The input:
▽

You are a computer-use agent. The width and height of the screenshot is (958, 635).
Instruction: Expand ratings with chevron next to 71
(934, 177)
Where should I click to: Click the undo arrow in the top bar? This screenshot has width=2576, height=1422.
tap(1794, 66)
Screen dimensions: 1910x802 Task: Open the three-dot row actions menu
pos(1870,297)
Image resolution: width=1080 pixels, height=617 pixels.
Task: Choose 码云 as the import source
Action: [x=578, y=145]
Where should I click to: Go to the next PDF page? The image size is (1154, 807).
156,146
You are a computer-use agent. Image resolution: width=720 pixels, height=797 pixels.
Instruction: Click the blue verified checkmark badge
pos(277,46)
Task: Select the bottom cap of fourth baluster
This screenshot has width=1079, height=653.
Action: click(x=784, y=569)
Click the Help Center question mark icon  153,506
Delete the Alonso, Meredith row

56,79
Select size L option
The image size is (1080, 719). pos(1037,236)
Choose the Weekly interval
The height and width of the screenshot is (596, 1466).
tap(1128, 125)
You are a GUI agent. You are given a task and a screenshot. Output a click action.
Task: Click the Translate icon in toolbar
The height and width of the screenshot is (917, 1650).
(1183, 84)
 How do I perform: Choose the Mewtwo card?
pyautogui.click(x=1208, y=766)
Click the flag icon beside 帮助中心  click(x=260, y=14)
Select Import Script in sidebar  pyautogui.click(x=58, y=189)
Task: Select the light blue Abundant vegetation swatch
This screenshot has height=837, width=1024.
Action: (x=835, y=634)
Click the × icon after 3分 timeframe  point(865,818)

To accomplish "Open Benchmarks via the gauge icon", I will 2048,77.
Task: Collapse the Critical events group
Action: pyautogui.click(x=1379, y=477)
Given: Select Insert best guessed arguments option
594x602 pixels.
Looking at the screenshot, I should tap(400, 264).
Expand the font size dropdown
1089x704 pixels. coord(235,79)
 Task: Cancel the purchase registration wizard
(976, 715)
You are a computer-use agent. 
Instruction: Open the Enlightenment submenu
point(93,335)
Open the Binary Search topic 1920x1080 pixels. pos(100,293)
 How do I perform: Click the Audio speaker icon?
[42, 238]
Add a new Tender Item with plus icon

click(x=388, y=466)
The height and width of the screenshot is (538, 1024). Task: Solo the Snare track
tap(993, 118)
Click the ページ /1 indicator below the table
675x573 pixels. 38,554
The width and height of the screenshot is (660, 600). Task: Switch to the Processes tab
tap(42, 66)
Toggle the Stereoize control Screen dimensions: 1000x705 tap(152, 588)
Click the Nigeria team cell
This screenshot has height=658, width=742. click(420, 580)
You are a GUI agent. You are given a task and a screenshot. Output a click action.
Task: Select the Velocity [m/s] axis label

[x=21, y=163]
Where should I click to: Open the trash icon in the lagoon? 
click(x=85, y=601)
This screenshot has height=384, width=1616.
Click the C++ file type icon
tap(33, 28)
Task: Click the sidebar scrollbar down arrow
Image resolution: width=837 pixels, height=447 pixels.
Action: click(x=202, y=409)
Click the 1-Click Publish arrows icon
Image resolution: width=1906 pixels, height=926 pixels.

△

Task requirements: Copy the material from its first line up to and including the line with "pos(277,46)", substituting "Command" for every "Instruction" and leaving the rest unchanged.

Reply:
You are a computer-use agent. The width and height of the screenshot is (958, 635).
Command: Expand ratings with chevron next to 71
(934, 177)
Where should I click to: Click the undo arrow in the top bar? This screenshot has width=2576, height=1422.
tap(1794, 66)
Screen dimensions: 1910x802 Task: Open the three-dot row actions menu
pos(1870,297)
Image resolution: width=1080 pixels, height=617 pixels.
Task: Choose 码云 as the import source
Action: [x=578, y=145]
Where should I click to: Go to the next PDF page? The image size is (1154, 807).
156,146
You are a computer-use agent. Image resolution: width=720 pixels, height=797 pixels.
Command: Click the blue verified checkmark badge
pos(277,46)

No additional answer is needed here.